| Task inputs |
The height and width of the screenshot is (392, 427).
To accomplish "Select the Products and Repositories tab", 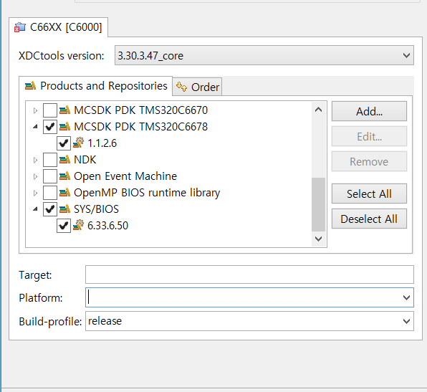I will coord(96,86).
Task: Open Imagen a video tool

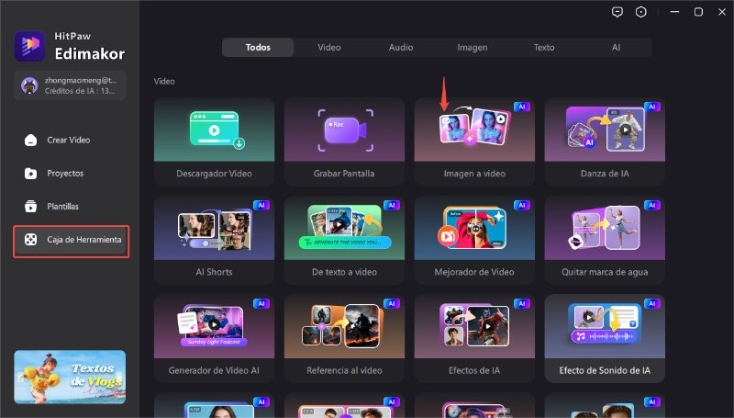Action: (474, 141)
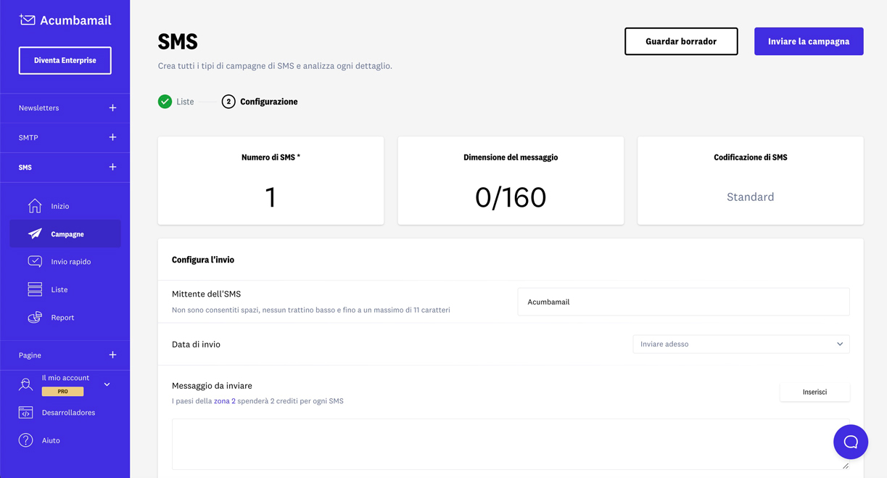This screenshot has height=478, width=887.
Task: Click the Guardar borrador button
Action: [680, 41]
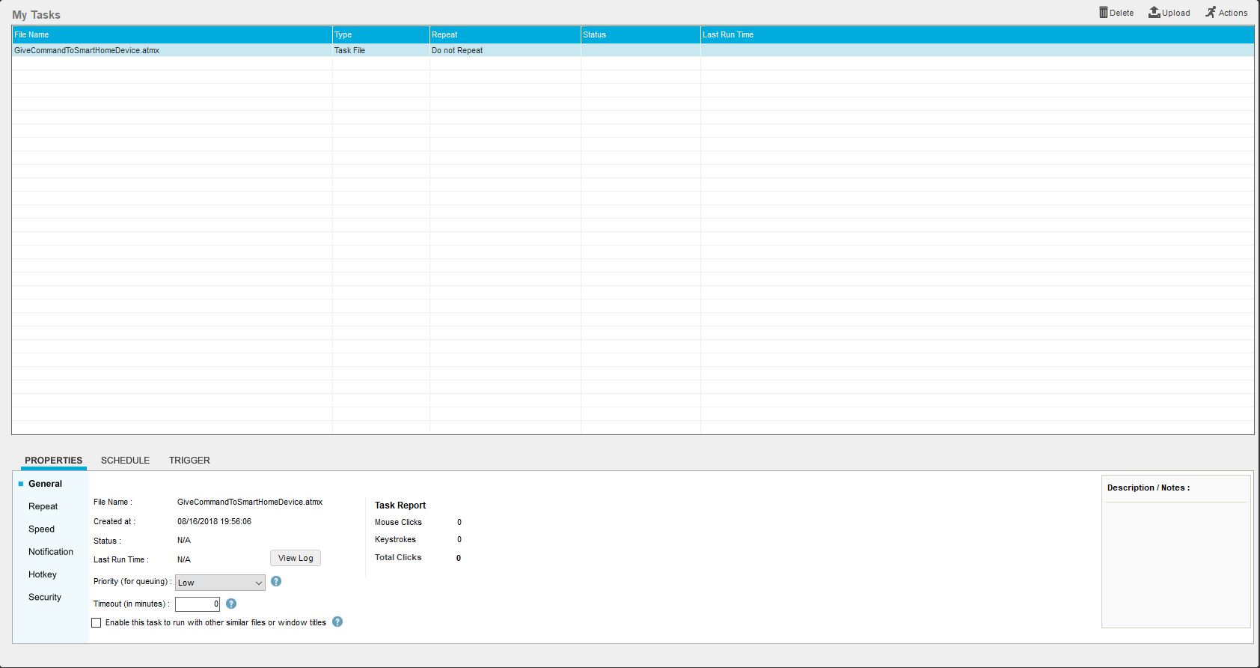Open the Security properties section

[x=45, y=598]
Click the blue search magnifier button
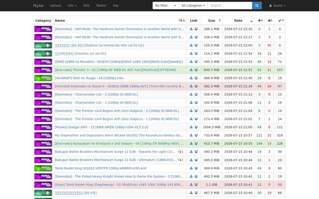Viewport: 319px width, 199px height. (257, 5)
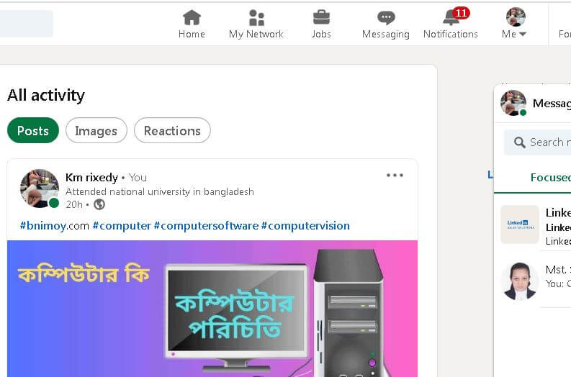Click the globe visibility icon on post
This screenshot has height=377, width=571.
(x=99, y=204)
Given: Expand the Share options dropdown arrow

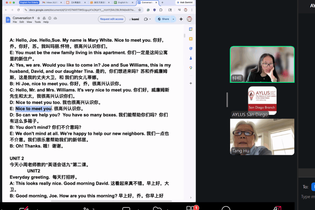Looking at the screenshot, I should (173, 19).
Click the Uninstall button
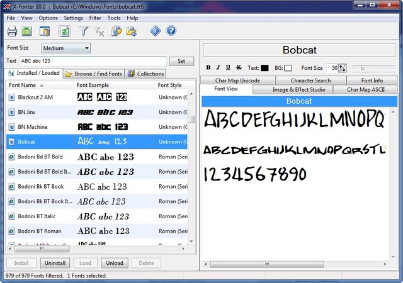 (55, 263)
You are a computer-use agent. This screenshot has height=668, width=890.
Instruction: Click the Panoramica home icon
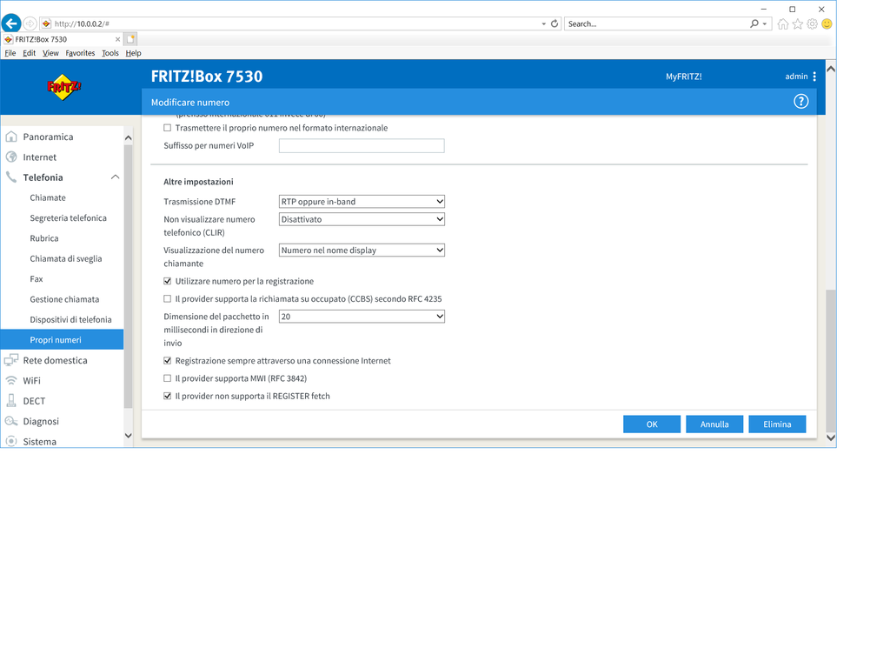pos(11,137)
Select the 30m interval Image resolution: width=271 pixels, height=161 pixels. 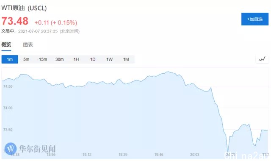pyautogui.click(x=59, y=59)

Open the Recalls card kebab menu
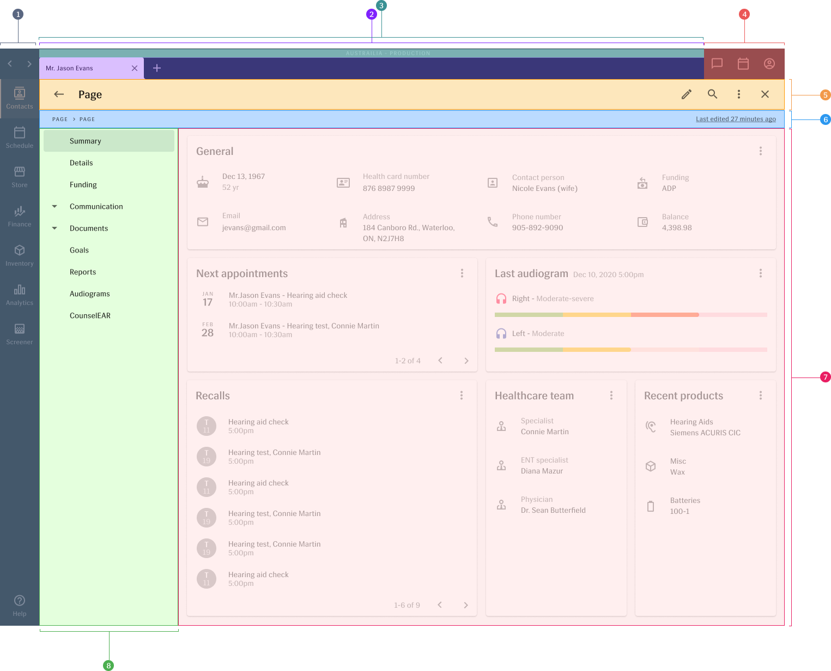(x=462, y=395)
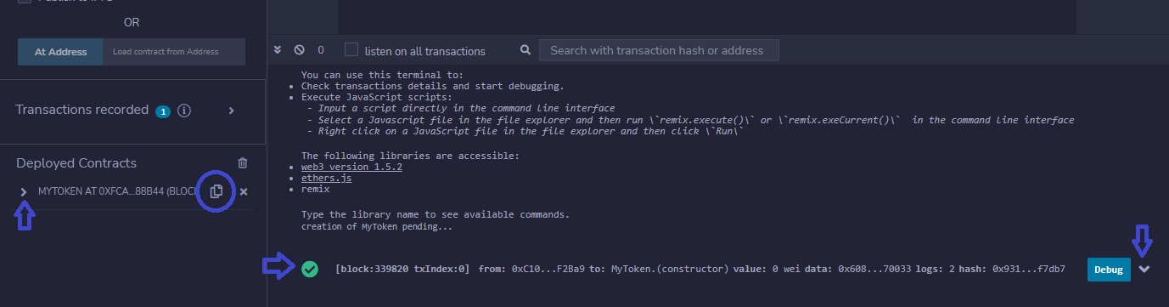Viewport: 1169px width, 307px height.
Task: Remove the MYTOKEN deployed contract
Action: 244,192
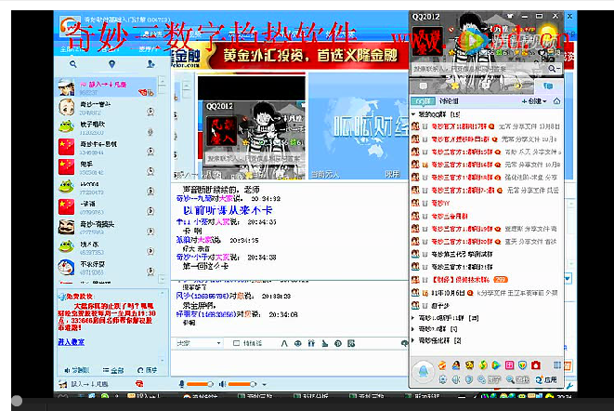Switch to the 讨论组 tab in QQ2012
Image resolution: width=614 pixels, height=411 pixels.
[x=448, y=101]
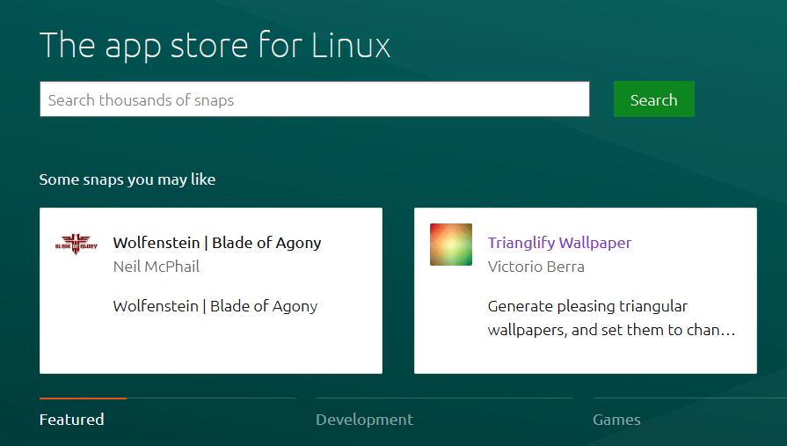Click publisher name Victorio Berra
Viewport: 787px width, 446px height.
tap(536, 267)
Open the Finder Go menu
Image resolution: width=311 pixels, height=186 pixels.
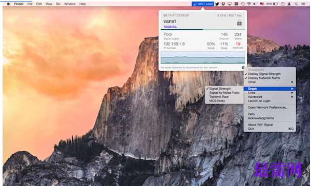point(58,4)
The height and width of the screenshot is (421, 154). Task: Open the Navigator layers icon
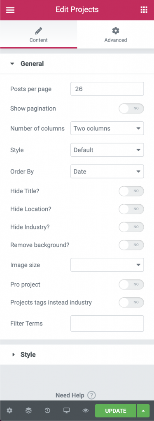point(28,411)
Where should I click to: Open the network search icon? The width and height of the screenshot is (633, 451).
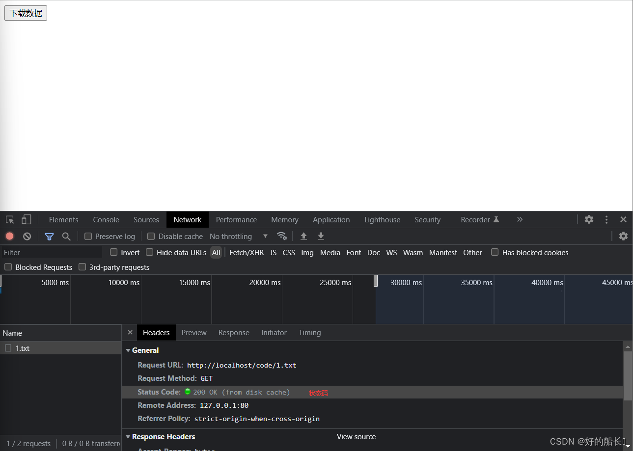[66, 236]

| Task statement |
Each line from the one containing "The height and width of the screenshot is (421, 154)." through the last line of the entries above should be duplicated exactly, both included; leave out pictures and add nothing.

| Result of the task |
The height and width of the screenshot is (421, 154). Task: Open the Navigator layers icon
point(28,411)
Where should I click to: Open the network search icon? The width and height of the screenshot is (633, 451).
[66, 236]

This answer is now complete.